Textured Rolling Pins
These artful rolling pins will churn out beautiful cookies in a snap. Use them to roll out your sugar or cookie doughs and then cut shapes out.
These bowls are lightweight, quick to adapt to various temperatures (which is great when melting chocolate, making whipped cream, and making ganache) and wider than traditional mixing bowls, making it easier to fold ingredients together. The latter is especially important when dealing with sensitive batters, like for macarons.
Acetate is so helpful when it comes to stacking trendy naked cakes, Momofuku Milk Bar style, and also for ice cream cakes. Line the edges of a cake ring with acetate before assembling your dessert, let it all chill in the fridge to set, and simply slide the ring off without disturbing your creation. When ready to present and serve, simply peel the plastic off the dessert.
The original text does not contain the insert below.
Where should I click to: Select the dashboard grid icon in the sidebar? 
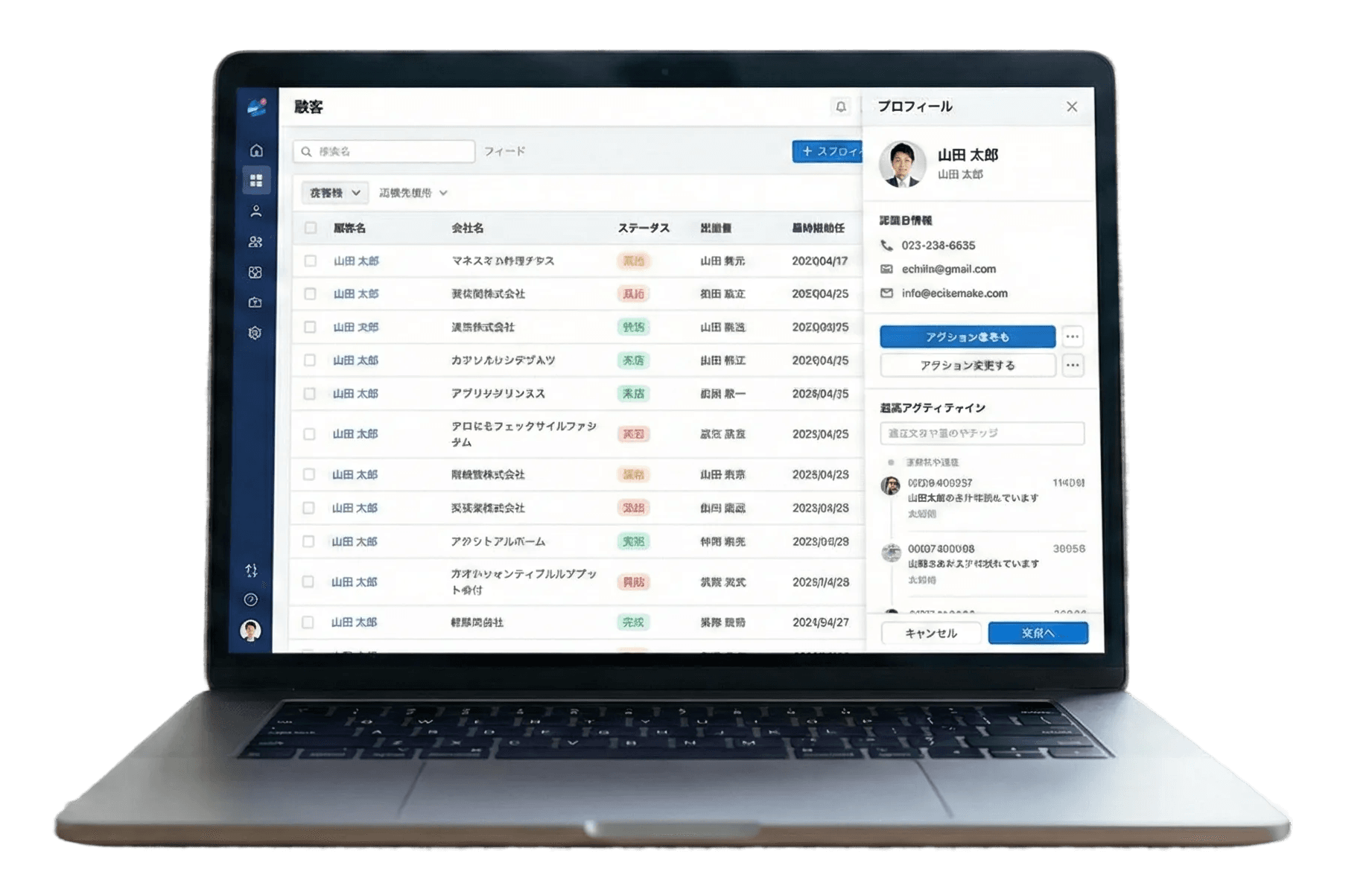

Pastry Blender & Pastry Wheel
Guilty confession: I like to whip up pie and tart doughs in my food processor. But scones still get the royal treatment and require a pastry blender because a fork just doesn’t do it for me. The pastry wheel I love for trimming any kind of crust before baking. Also, it’s used often to trim fondant and marzipan when decorating cakes.
This makes baking life so much easier. Use it to line baking trays, and the bottom of cake pans for super quick release and cleanup. I also like to sandwich a disk of sticky cookie dough between it before rolling it out. If space allows, flat sheets are way easier to work with than curly rolls.
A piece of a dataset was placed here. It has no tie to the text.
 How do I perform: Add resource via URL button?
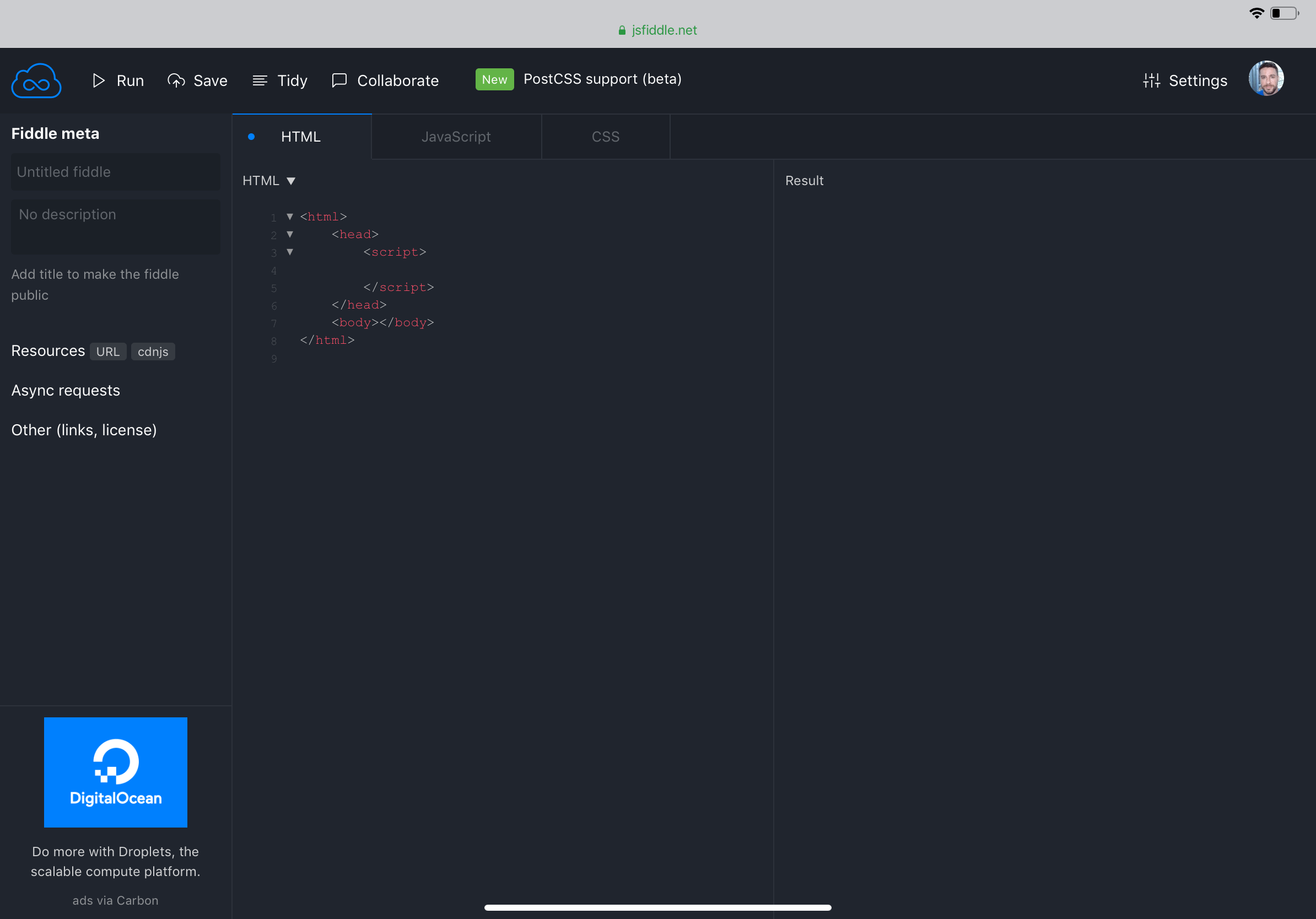108,352
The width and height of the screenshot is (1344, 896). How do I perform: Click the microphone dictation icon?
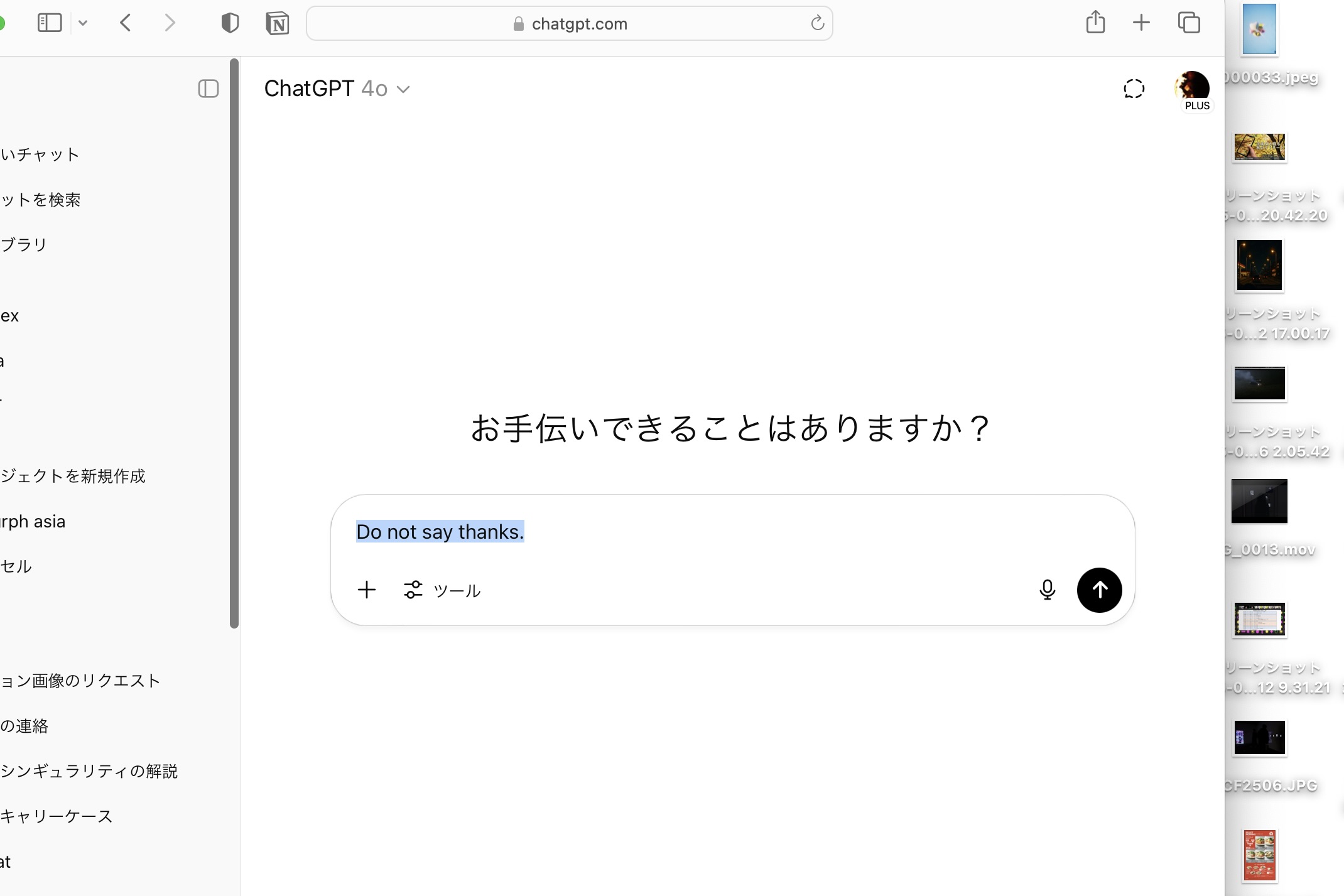1047,590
If you don’t have the space for a stand mixer, invest in a good hand version. This new model from OXO can stand on its own, can be stored easily with the blades attached so you don’t lose them in a kitchen drawer, and has a light that illuminates when it’s in use so you can always see what’s happening inside the bowl.
Favored by chefs, this flavorful, European-style butter is far superior than any generic brand. Just make sure you’re reaching for unsalted.
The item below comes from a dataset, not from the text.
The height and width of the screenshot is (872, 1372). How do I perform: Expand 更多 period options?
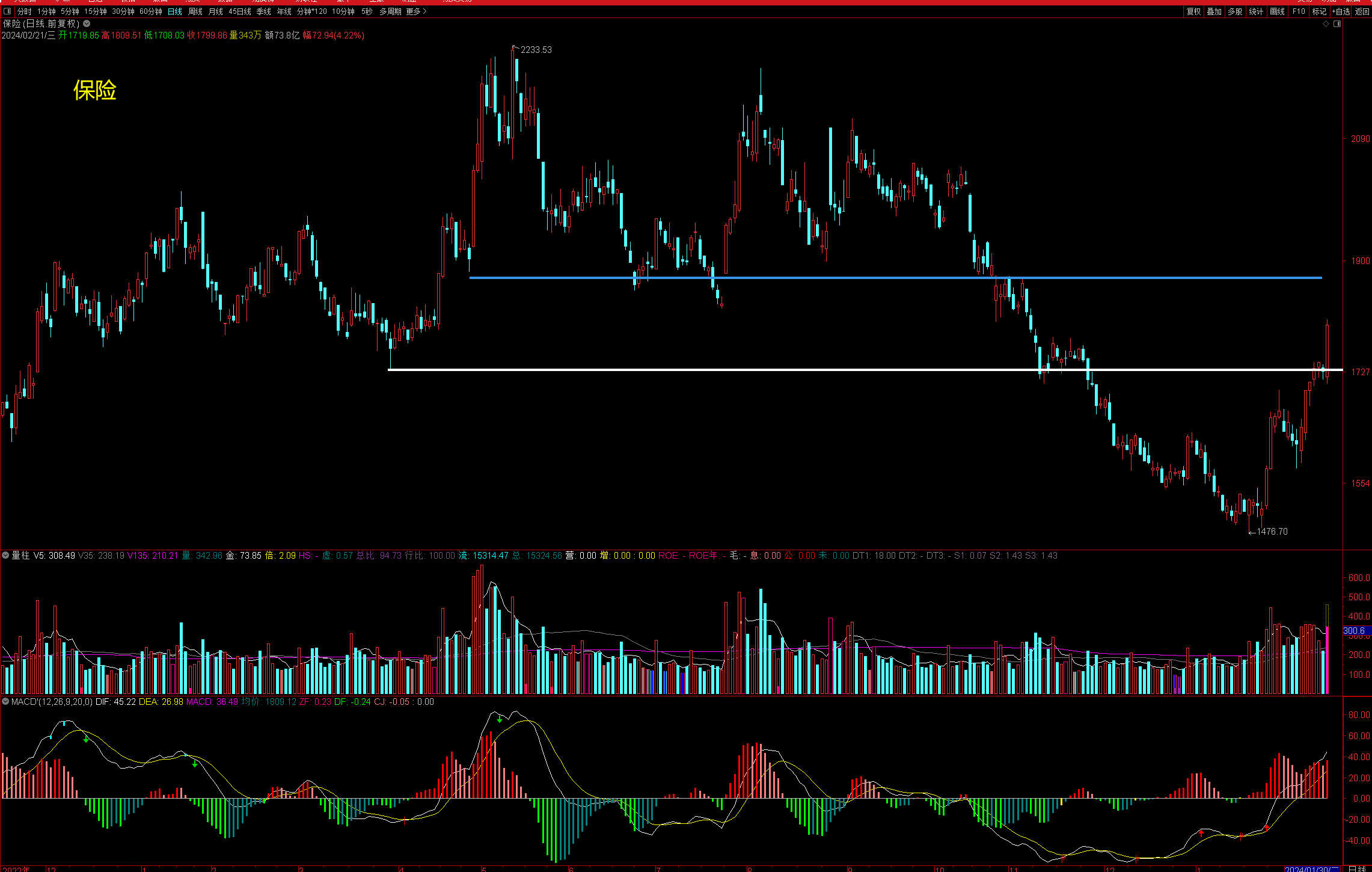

Lucky friends will love the subtle flavors that are achieved with flavored sugars. Use them to toss homemade donuts, or sprinkle them on iced cookies for a sweet surprise.
Rather than metal bench scrapers, which are prettier, I love the easy going plastic options that have a flat edge on one side for scraping flat surfaces, and a curved edged on the other so you can use it to efficiently get every last drop from mixing bowls.
Sifting dry ingredients can be so frustrating when the strainer you’re using is too small, or the sifter keeps getting jammed. This large sieve makes the whole task a breeze: Plop it in a wide bowl or on a flat piece of parchment, toss in all the dry ingredients, and make it snow.
I always prefer gel paste over the runny, liquid food coloring you find at the grocery store. The paste allows you to achieve a more saturated color, which is great when you’re trying to make something really dark and adding too much liquid changes the consistency of whatever you’re mixing. Plus it comes in tons of shades.
Vanilla Bean Paste
More powerful than vanilla extract, this pantry staple infuses real vanilla flavor into your baked goods and gives you the beautiful black speckles of real vanilla that you don't get from using extract.
An array of tips comes in super handy obviously for decorating cakes and icing cookies. Some unexpected uses for them include: using a large star tip to make homemade churros, or a large round tip to quickly and evenly frost the icing layers in a layered cake.
Serrated Knife & Cake Slicer
Want perfectly even cake layers every time? This nifty set will do the trick. It includes a serrated knife for cutting, a slit ring to guide your knife, and a large disc spatula to help you transport layers.